[Information supplied Boundary: Start]

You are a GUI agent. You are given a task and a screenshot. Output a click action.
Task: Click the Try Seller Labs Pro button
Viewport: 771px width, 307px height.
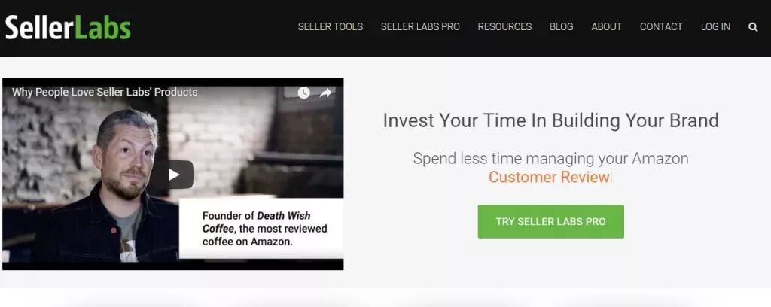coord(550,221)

[Information supplied Boundary: End]
[Information supplied Boundary: Start]

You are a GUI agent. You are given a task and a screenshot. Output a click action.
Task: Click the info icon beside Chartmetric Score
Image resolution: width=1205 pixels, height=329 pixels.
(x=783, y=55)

[Information supplied Boundary: End]
[Information supplied Boundary: Start]

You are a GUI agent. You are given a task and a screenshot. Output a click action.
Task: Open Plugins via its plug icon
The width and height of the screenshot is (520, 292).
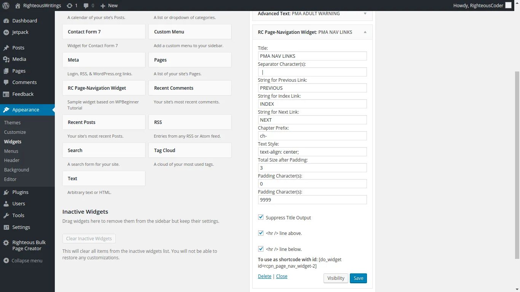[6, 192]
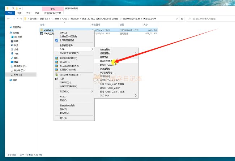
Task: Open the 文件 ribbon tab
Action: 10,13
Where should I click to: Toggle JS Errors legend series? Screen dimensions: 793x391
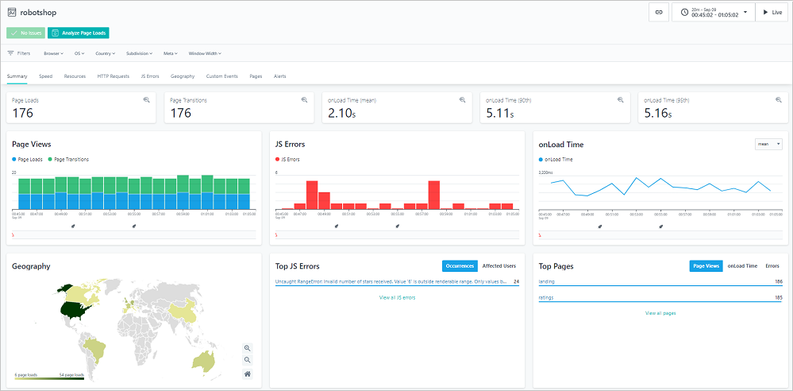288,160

[Information supplied Boundary: End]

- [Task item]: From the entries above, show each line that includes the string "icon".

- [Completed task]:
Task: Click the info icon beside Chartmetric Score
Task: Open Plugins via its plug icon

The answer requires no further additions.